On his phone was a locator app, and he checked to see where Margaret was, and she was still at the church, two blocks away. He could not figure it out. Anxiety swam through him. He left a twenty-dollar bill on the desk for the chambermaid, and then bumping his way through the room he was able to get the door open and he rolled their two suitcases out, Margaret’s overcoat folded across his arm. Down he went in the elevator.
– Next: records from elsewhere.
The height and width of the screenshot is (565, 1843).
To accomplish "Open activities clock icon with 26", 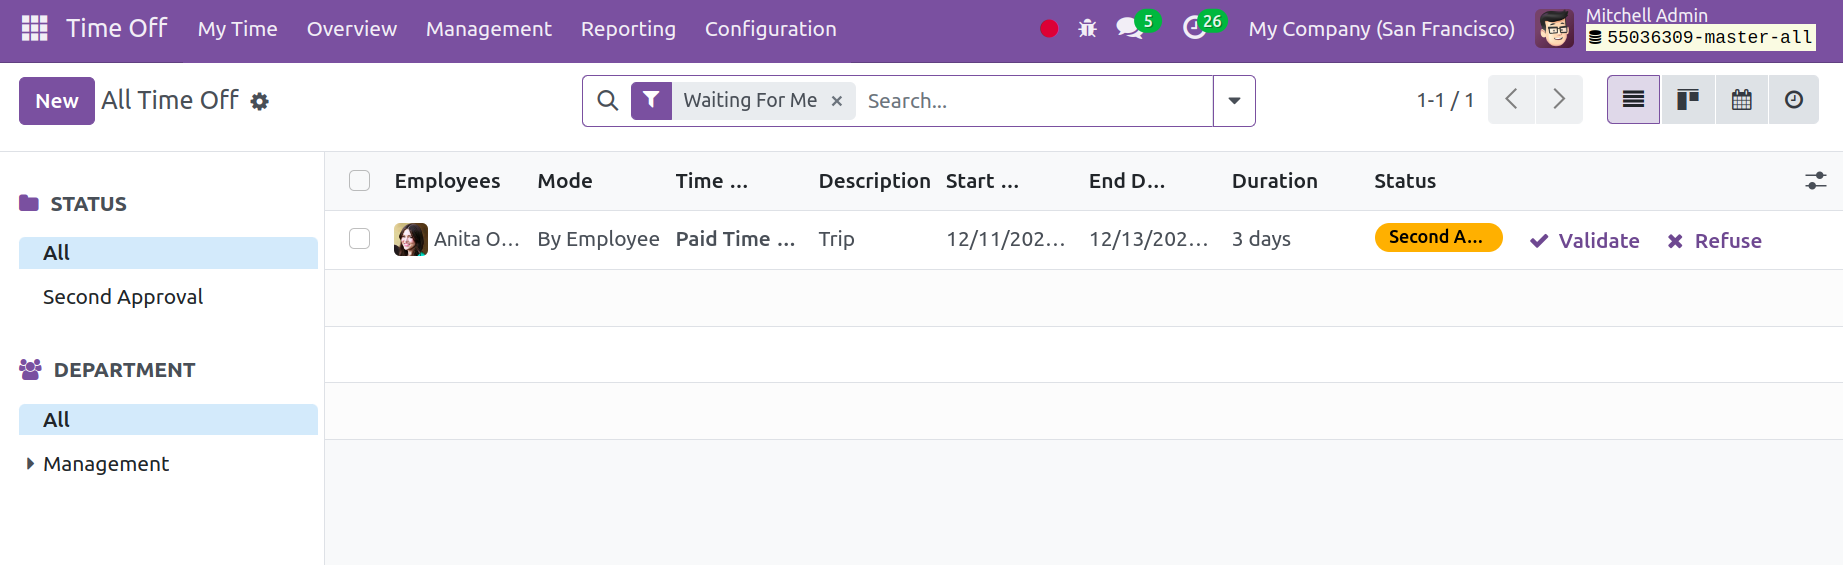I will (1194, 28).
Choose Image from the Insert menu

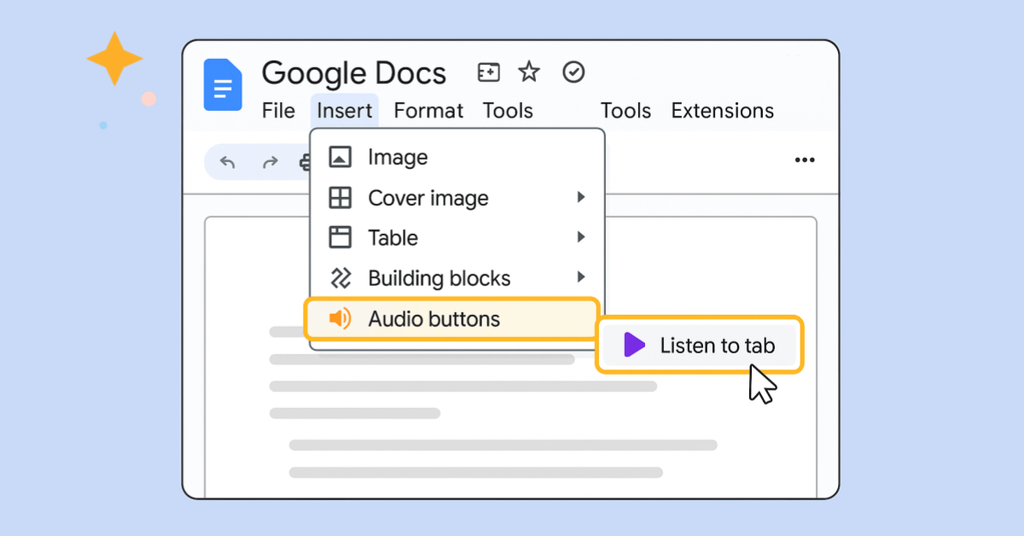pyautogui.click(x=397, y=157)
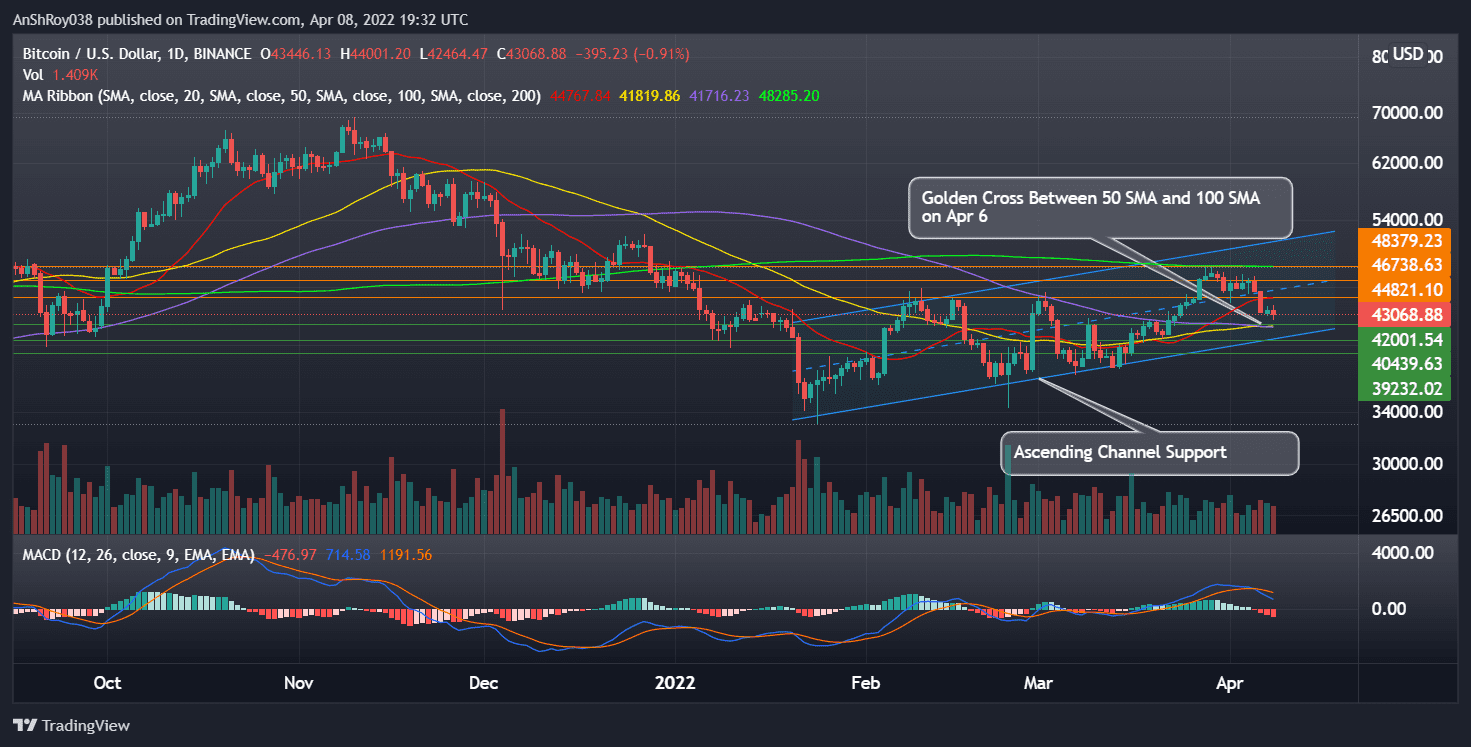
Task: Click the USD currency label on price axis
Action: coord(1410,55)
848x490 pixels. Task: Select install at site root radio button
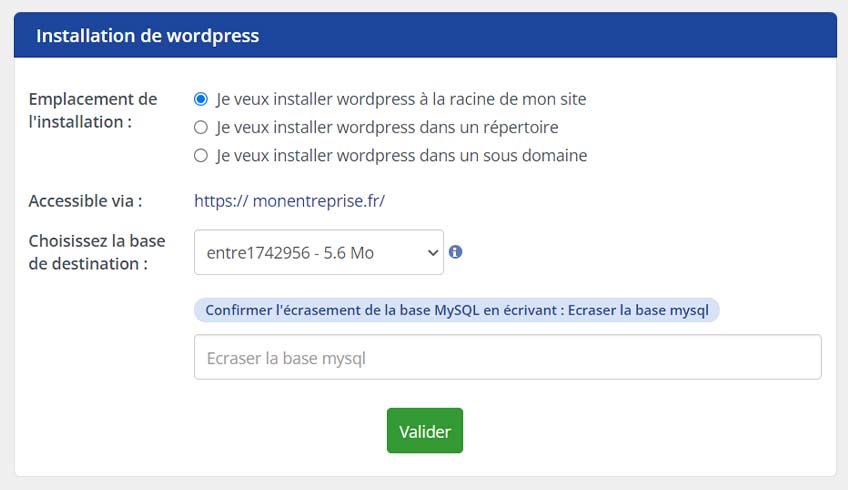coord(201,99)
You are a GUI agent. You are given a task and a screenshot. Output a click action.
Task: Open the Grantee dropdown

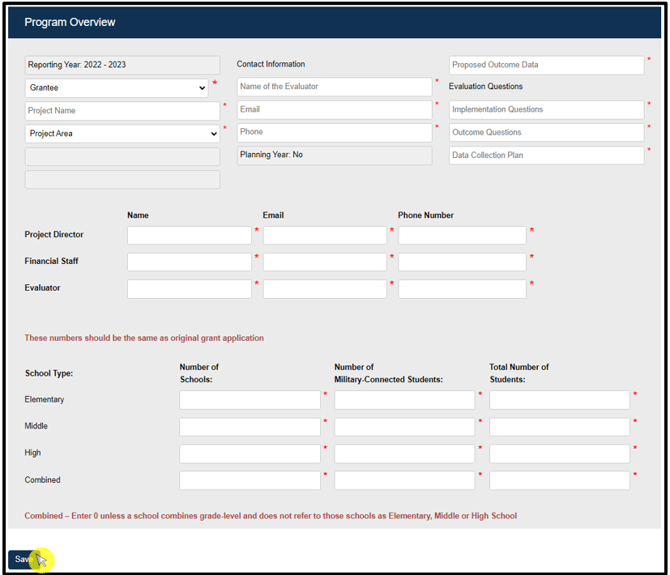click(117, 88)
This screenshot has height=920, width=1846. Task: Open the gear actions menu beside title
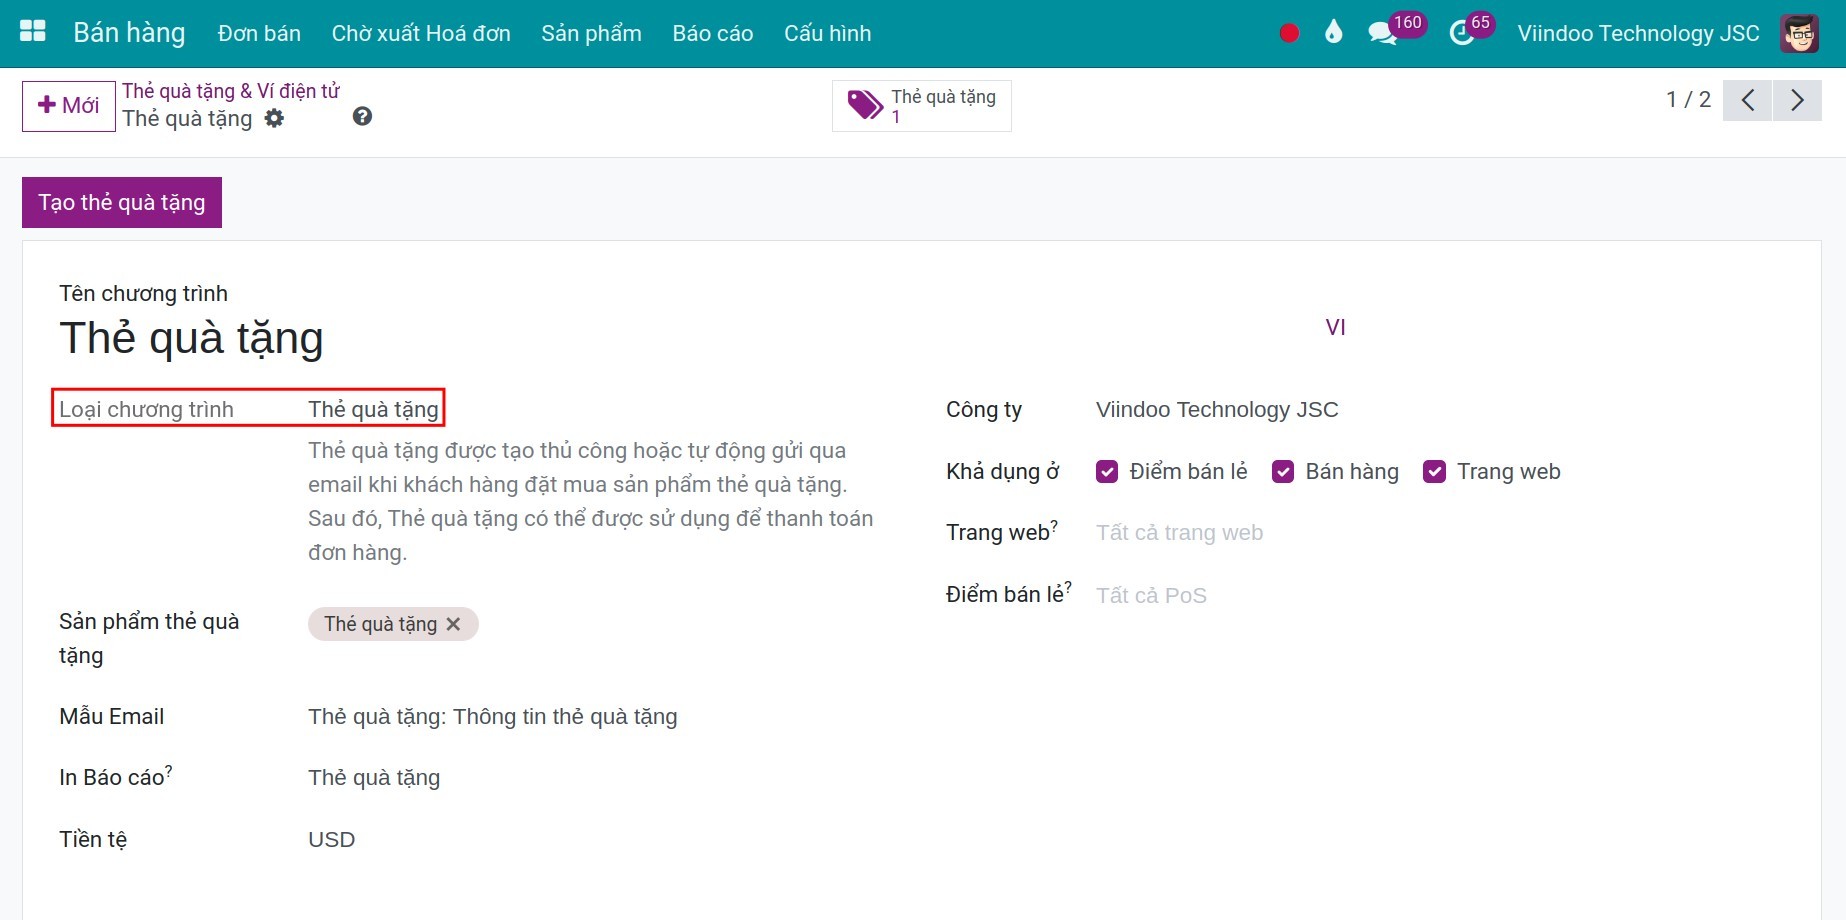click(274, 119)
Bob was a person who was not comfortable being angry. Years ago, his therapist in New York City told him that this was because of his childhood and the fact that he had killed his father. His therapist—oh, what a kind woman she had been!—had explained that he never dared to get angry because he carried within himself this vast guilt. But now his irritation grew into real anger. He was worried about the Uber that was coming to pick them up, and he kept leaning down into cars and asking if it was theirs, and the drivers all shook their heads. And when Margaret finally sauntered through the front door of the hotel at twenty minutes past three, pulling her phone from her bag she announced, “Oh, the Uber canceled.”

They had to wait for another one; it took more than half an hour to find a driver who would drive them to Maine, and Margaret talked constantly about the event she had just attended. “They loved me, they just absolutely loved me, Bob. And when I got to the part— What’s wrong?” She frowned at him.

“You said you would be back at one. We had to check out, and you didn’t answer your phone, and I couldn’t figure out what had happened.”

“Oh Bob, honestly.” And then she continued to talk about how well her sermon had gone over. Bob did not speak all the way back in the car except for once when Margaret said, “How was Terry?” And Bob said, “Koby.” And Margaret said, “Oh, right, Koby. How was he?” “Fine,” said Bob, and he looked out the window.

He could not for the life of him understand why he was so angry at this woman. But it seemed to bubble inside him—bubble, bubble, it went. And it did not go away.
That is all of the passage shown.